Gentle Reader Victoria in England writes in with a great observation about bad writing. Ooh good, I love complaints about bad writing. Here's what she's talking about:

One thing that particularly stands out is when a scene calls for a lot of exposition, and the writer has obviously chosen to write one long paragraph of dialogue and then randomly dish out sentences to different characters. It ends up sounding as though the characters are delivering a presentation to each other, having agreed in advance what they are going to say.

She goes on to ask about how to avoid this problem as writer. Well, first allow me to blush. Because before I got this letter, I'd've been far too ready to actually recommend this technique as a clever way to break up long bits of exposition delivered by a single character. Farm it out around the room and you can disguise it, I'd've said.

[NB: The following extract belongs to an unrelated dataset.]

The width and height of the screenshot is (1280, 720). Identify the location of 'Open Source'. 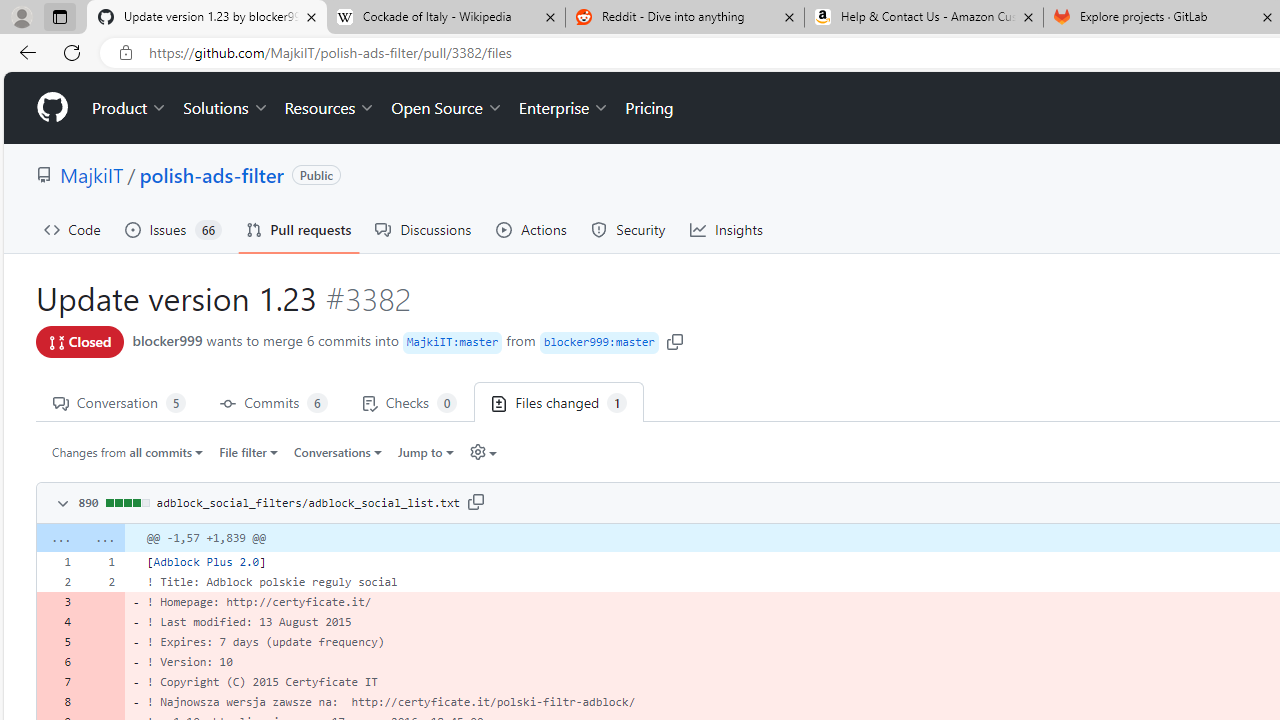
(445, 108).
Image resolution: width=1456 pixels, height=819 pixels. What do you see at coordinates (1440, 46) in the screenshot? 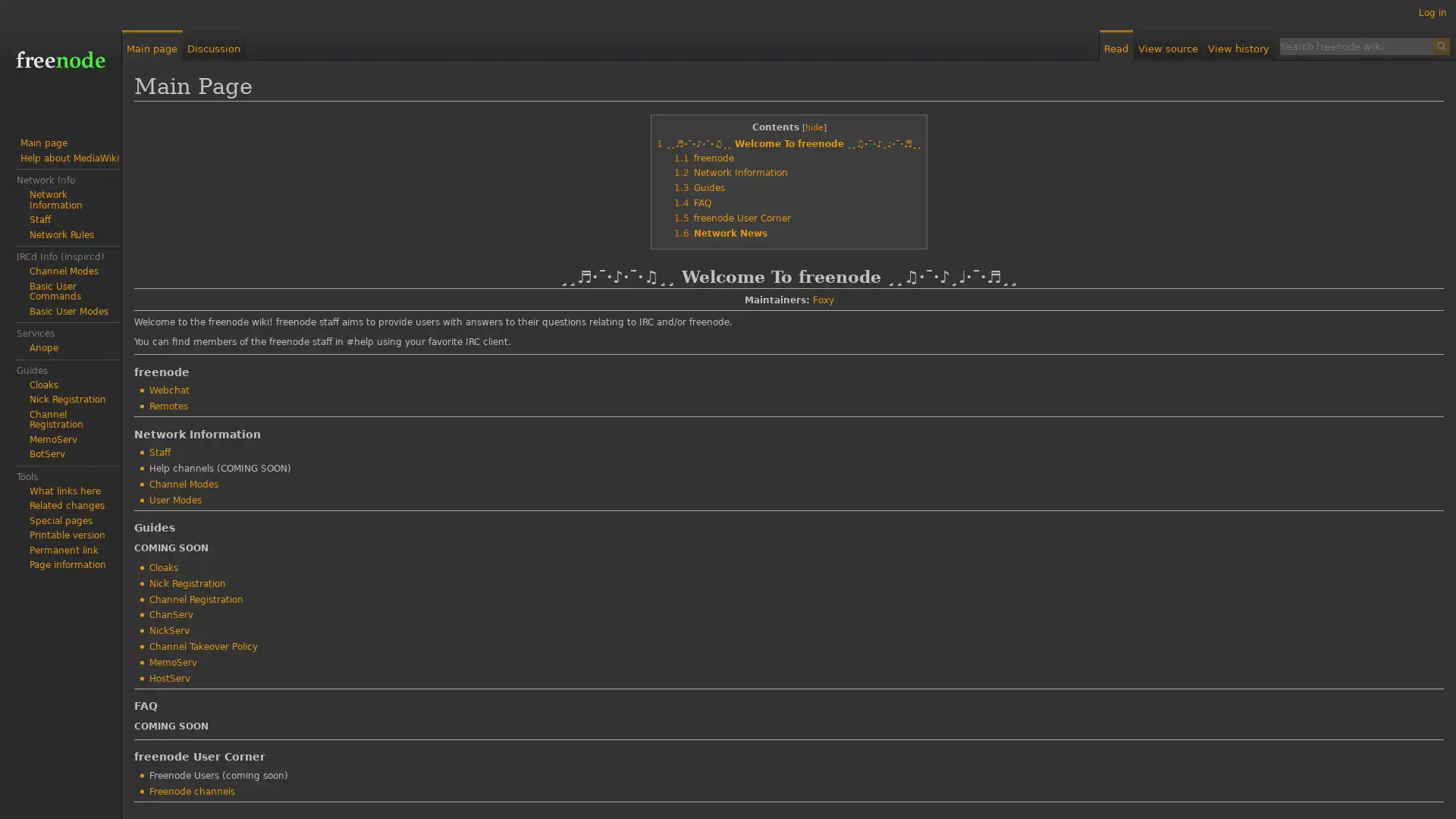
I see `Search` at bounding box center [1440, 46].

But, of course, Victoria is right. Doing this runs the risk of exactly what she's talking about -- it sounds like one of those grade school performances in which each child's been assigned a different line of the poem to read out loud.

The problem is a tricky one and the best solution is probably to avoid getting into this situation at all -- parse the exposition out over more scenes, or let characters (and the audience) be less-well informend -- they'll pick it up as they go, which is often more interesting anyway.

But let's suppose there's no choice. Five people know a bunch of stuff and a sixth guy walks in and you simply have to have a big explain-o-fest.

Well, you can try using this as an opportunity to highlight your characters. Got someone impatient? Have them interrupt the explanation and take it over. Got two characters who don't like each other? Have them compete to be the one to deliver the information -- talking over each other. Got a natural leader? Show the others automatically deferring to her to sum up the info. This kind of thing can be big and overt, or you can just subtly use stage directions to indicate some pointed looks and eye-rolls that will let your reader see how the scene would be played.

I would also consider giving the characters different opinions on what happened. I don't just mean different opinions on what do next, but different interpretations of what they already know. Like this:

JULIAN
Then the alien started talking about how we're all gonna die--

HEATHER
Wait-- it wasn't a threat. It was a warning. Wasn't it?

JULIAN
It was a threat.

You can also have the characters learn new information in the process of relating it, instead of preparing them with all of it in advance:

KELLY
If we don't get the sprinkler system back on line, the whole place is gonna go up!

SHEILA
At least it'll only take out the one building.

MARGARET
(looking up from computer)
You're wrong. Their system's been hit, too. The whole neighborhood could go.

All you have to do is hold back some little bit for them to find and it becomes a much better scene.

The first step is realizing you have a problem scene. Thanks to Victoria for pointing it out!

Lunch: chopped salad with warm chicken (And many thanks to Anthony in Oregon who sends along a delicious-looking recipe for a spinach-strawberry salad with a much more appealing dressing than the one I've been dealing with here. Thanks, Anthony!)